What to produce: Write all of the lines below out again, exactly as they stand.

◇ ◇ ◇

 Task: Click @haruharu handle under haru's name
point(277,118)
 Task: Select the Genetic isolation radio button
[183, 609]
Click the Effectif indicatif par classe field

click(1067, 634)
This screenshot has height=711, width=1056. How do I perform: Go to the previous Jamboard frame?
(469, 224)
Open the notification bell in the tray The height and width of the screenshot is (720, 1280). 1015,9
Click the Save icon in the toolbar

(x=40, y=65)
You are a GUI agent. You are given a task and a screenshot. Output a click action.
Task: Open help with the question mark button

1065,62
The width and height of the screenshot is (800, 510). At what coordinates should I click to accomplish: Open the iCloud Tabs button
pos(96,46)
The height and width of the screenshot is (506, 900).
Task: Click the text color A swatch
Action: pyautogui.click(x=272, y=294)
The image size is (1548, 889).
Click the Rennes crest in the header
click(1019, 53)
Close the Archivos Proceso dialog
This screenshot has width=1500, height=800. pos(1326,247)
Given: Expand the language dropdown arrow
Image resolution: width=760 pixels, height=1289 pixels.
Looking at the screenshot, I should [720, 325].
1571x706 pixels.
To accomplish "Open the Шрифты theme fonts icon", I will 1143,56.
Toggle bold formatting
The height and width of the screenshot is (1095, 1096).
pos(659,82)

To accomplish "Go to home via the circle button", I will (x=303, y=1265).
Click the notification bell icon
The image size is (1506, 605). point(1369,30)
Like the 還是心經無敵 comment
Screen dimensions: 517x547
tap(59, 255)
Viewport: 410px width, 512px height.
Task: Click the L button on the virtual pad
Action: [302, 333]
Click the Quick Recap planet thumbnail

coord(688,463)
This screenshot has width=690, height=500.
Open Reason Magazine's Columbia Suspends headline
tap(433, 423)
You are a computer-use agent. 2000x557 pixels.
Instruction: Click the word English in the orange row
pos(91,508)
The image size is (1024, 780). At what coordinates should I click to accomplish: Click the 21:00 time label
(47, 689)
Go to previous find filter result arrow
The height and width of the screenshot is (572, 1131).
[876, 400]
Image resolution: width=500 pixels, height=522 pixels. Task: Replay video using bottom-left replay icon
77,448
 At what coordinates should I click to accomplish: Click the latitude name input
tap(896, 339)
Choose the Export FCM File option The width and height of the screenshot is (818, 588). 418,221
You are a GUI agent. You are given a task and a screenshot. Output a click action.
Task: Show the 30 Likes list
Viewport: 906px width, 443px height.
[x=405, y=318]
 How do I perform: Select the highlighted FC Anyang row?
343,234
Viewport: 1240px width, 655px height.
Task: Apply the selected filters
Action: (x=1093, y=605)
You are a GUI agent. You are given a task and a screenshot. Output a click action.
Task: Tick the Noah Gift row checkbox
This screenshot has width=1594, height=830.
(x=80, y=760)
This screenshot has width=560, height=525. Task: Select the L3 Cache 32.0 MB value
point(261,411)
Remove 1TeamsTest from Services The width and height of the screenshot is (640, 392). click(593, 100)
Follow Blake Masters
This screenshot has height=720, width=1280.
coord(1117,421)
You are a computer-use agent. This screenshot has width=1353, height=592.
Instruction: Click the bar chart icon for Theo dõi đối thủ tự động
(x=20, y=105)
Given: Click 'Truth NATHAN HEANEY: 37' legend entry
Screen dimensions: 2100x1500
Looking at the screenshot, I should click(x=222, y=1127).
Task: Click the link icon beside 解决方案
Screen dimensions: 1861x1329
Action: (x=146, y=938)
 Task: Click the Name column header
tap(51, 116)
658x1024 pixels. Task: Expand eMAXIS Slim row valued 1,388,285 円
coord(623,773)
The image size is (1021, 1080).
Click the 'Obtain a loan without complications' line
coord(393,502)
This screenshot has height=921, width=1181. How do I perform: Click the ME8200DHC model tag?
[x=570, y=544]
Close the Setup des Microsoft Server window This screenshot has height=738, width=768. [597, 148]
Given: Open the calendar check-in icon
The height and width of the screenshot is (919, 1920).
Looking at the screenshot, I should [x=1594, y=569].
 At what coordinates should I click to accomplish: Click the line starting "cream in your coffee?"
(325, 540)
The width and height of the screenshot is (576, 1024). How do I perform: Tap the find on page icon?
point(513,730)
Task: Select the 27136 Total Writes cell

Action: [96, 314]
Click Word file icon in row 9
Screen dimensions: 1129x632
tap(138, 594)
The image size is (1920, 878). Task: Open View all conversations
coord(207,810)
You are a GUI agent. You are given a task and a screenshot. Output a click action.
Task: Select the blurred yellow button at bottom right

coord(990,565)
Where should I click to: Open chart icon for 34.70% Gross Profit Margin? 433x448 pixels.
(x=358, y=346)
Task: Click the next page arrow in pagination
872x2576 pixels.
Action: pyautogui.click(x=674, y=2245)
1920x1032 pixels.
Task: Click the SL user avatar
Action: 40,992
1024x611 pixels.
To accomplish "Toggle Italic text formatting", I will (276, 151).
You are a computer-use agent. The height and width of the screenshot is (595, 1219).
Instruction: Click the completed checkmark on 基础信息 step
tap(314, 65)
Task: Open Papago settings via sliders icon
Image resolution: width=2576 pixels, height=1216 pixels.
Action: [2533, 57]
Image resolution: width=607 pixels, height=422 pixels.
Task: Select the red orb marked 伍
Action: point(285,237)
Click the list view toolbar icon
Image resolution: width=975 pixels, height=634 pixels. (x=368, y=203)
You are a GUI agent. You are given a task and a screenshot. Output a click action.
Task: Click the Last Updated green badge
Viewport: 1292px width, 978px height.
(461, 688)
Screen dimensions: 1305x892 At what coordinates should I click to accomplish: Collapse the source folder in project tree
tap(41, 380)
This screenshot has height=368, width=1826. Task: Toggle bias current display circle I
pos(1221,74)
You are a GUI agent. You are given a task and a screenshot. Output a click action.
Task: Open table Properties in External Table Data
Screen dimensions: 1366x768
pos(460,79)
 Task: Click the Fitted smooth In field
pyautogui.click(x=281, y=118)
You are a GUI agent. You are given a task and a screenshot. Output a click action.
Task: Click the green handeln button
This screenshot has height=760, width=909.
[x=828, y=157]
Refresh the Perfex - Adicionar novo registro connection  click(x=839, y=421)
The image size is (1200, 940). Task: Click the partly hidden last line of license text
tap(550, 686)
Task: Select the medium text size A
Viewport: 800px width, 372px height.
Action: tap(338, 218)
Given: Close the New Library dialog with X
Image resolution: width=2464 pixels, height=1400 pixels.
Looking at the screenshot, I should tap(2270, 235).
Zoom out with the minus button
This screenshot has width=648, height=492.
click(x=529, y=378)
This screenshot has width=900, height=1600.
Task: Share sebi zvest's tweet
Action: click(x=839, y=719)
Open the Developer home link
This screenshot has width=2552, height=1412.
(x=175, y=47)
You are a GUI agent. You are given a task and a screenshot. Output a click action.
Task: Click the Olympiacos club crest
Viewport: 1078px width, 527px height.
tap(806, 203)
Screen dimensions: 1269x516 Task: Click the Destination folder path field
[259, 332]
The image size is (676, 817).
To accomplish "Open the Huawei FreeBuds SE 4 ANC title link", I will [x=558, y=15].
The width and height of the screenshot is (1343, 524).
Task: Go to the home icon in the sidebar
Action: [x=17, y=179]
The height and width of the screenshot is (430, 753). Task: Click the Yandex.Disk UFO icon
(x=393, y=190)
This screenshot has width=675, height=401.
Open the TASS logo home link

◇ ◇ ◇

Solution below:
 Task: Click @haruharu handle under haru's name
point(277,118)
 Task: Select the Genetic isolation radio button
[183, 609]
Click the Effectif indicatif par classe field

click(1067, 634)
This screenshot has height=711, width=1056. How do I perform: Go to the previous Jamboard frame?
(469, 224)
Open the notification bell in the tray The height and width of the screenshot is (720, 1280). 1015,9
Click the Save icon in the toolbar

(x=40, y=65)
You are a GUI agent. You are given a task and a screenshot. Output a click action.
Task: Open help with the question mark button

1065,62
The width and height of the screenshot is (800, 510). At what coordinates should I click to accomplish: Open the iCloud Tabs button
pos(96,46)
The height and width of the screenshot is (506, 900).
Task: Click the text color A swatch
Action: pyautogui.click(x=272, y=294)
The image size is (1548, 889).
Click the Rennes crest in the header
click(1019, 53)
Close the Archivos Proceso dialog
This screenshot has width=1500, height=800. pos(1326,247)
Given: Expand the language dropdown arrow
Image resolution: width=760 pixels, height=1289 pixels.
Looking at the screenshot, I should [720, 325].
1571x706 pixels.
To accomplish "Open the Шрифты theme fonts icon", I will 1143,56.
Toggle bold formatting
The height and width of the screenshot is (1095, 1096).
pos(659,82)

To accomplish "Go to home via the circle button", I will (x=303, y=1265).
Click the notification bell icon
The image size is (1506, 605). point(1369,30)
Like the 還是心經無敵 comment
Screen dimensions: 517x547
tap(59, 255)
Viewport: 410px width, 512px height.
Task: Click the L button on the virtual pad
Action: [302, 333]
Click the Quick Recap planet thumbnail

coord(688,463)
This screenshot has width=690, height=500.
Open Reason Magazine's Columbia Suspends headline
tap(433, 423)
You are a computer-use agent. 2000x557 pixels.
Instruction: Click the word English in the orange row
pos(91,508)
The image size is (1024, 780). At what coordinates should I click to accomplish: Click the 21:00 time label
(47, 689)
Go to previous find filter result arrow
The height and width of the screenshot is (572, 1131).
[876, 400]
Image resolution: width=500 pixels, height=522 pixels. Task: Replay video using bottom-left replay icon
77,448
 At what coordinates should I click to accomplish: Click the latitude name input
tap(896, 339)
Choose the Export FCM File option The width and height of the screenshot is (818, 588). 418,221
You are a GUI agent. You are given a task and a screenshot. Output a click action.
Task: Show the 30 Likes list
Viewport: 906px width, 443px height.
[x=405, y=318]
 How do I perform: Select the highlighted FC Anyang row?
343,234
Viewport: 1240px width, 655px height.
Task: Apply the selected filters
Action: (x=1093, y=605)
You are a GUI agent. You are given a task and a screenshot. Output a click action.
Task: Tick the Noah Gift row checkbox
This screenshot has width=1594, height=830.
(x=80, y=760)
This screenshot has width=560, height=525. Task: Select the L3 Cache 32.0 MB value
point(261,411)
Remove 1TeamsTest from Services The width and height of the screenshot is (640, 392). click(593, 100)
Follow Blake Masters
This screenshot has height=720, width=1280.
coord(1117,421)
You are a computer-use agent. This screenshot has width=1353, height=592.
Instruction: Click the bar chart icon for Theo dõi đối thủ tự động
(x=20, y=105)
Given: Click 'Truth NATHAN HEANEY: 37' legend entry
Screen dimensions: 2100x1500
Looking at the screenshot, I should click(x=222, y=1127).
Task: Click the link icon beside 解决方案
Screen dimensions: 1861x1329
Action: (x=146, y=938)
 Task: Click the Name column header
tap(51, 116)
658x1024 pixels. Task: Expand eMAXIS Slim row valued 1,388,285 円
coord(623,773)
The image size is (1021, 1080).
Click the 'Obtain a loan without complications' line
coord(393,502)
This screenshot has height=921, width=1181. How do I perform: Click the ME8200DHC model tag?
[x=570, y=544]
Close the Setup des Microsoft Server window This screenshot has height=738, width=768. [597, 148]
Given: Open the calendar check-in icon
The height and width of the screenshot is (919, 1920).
Looking at the screenshot, I should [x=1594, y=569].
 At what coordinates should I click to accomplish: Click the line starting "cream in your coffee?"
(325, 540)
The width and height of the screenshot is (576, 1024). How do I perform: Tap the find on page icon?
point(513,730)
Task: Select the 27136 Total Writes cell

Action: [96, 314]
Click Word file icon in row 9
Screen dimensions: 1129x632
tap(138, 594)
The image size is (1920, 878). Task: Open View all conversations
coord(207,810)
You are a GUI agent. You are given a task and a screenshot. Output a click action.
Task: Select the blurred yellow button at bottom right

coord(990,565)
Where should I click to: Open chart icon for 34.70% Gross Profit Margin? 433x448 pixels.
(x=358, y=346)
Task: Click the next page arrow in pagination
872x2576 pixels.
Action: pyautogui.click(x=674, y=2245)
1920x1032 pixels.
Task: Click the SL user avatar
Action: 40,992
1024x611 pixels.
To accomplish "Toggle Italic text formatting", I will (276, 151).
You are a computer-use agent. The height and width of the screenshot is (595, 1219).
Instruction: Click the completed checkmark on 基础信息 step
tap(314, 65)
Task: Open Papago settings via sliders icon
Image resolution: width=2576 pixels, height=1216 pixels.
Action: [2533, 57]
Image resolution: width=607 pixels, height=422 pixels.
Task: Select the red orb marked 伍
Action: point(285,237)
Click the list view toolbar icon
Image resolution: width=975 pixels, height=634 pixels. (x=368, y=203)
You are a GUI agent. You are given a task and a screenshot. Output a click action.
Task: Click the Last Updated green badge
Viewport: 1292px width, 978px height.
(461, 688)
Screen dimensions: 1305x892 At what coordinates should I click to accomplish: Collapse the source folder in project tree
tap(41, 380)
This screenshot has height=368, width=1826. Task: Toggle bias current display circle I
pos(1221,74)
You are a GUI agent. You are given a task and a screenshot. Output a click action.
Task: Open table Properties in External Table Data
Screen dimensions: 1366x768
pos(460,79)
 Task: Click the Fitted smooth In field
pyautogui.click(x=281, y=118)
You are a GUI agent. You are given a task and a screenshot. Output a click action.
Task: Click the green handeln button
This screenshot has height=760, width=909.
[x=828, y=157]
Refresh the Perfex - Adicionar novo registro connection  click(x=839, y=421)
The image size is (1200, 940). Task: Click the partly hidden last line of license text
tap(550, 686)
Task: Select the medium text size A
Viewport: 800px width, 372px height.
Action: tap(338, 218)
Given: Close the New Library dialog with X
Image resolution: width=2464 pixels, height=1400 pixels.
Looking at the screenshot, I should tap(2270, 235).
Zoom out with the minus button
This screenshot has width=648, height=492.
click(x=529, y=378)
This screenshot has width=900, height=1600.
Task: Share sebi zvest's tweet
Action: click(x=839, y=719)
Open the Developer home link
This screenshot has width=2552, height=1412.
(x=175, y=47)
You are a GUI agent. You are given a task and a screenshot. Output a click action.
Task: Click the Olympiacos club crest
Viewport: 1078px width, 527px height.
tap(806, 203)
Screen dimensions: 1269x516 Task: Click the Destination folder path field
[259, 332]
The image size is (676, 817).
To accomplish "Open the Huawei FreeBuds SE 4 ANC title link", I will [x=558, y=15].
The width and height of the screenshot is (1343, 524).
Task: Go to the home icon in the sidebar
Action: [x=17, y=179]
The height and width of the screenshot is (430, 753). Task: Click the Yandex.Disk UFO icon
(x=393, y=190)
This screenshot has width=675, height=401.
Open the TASS logo home link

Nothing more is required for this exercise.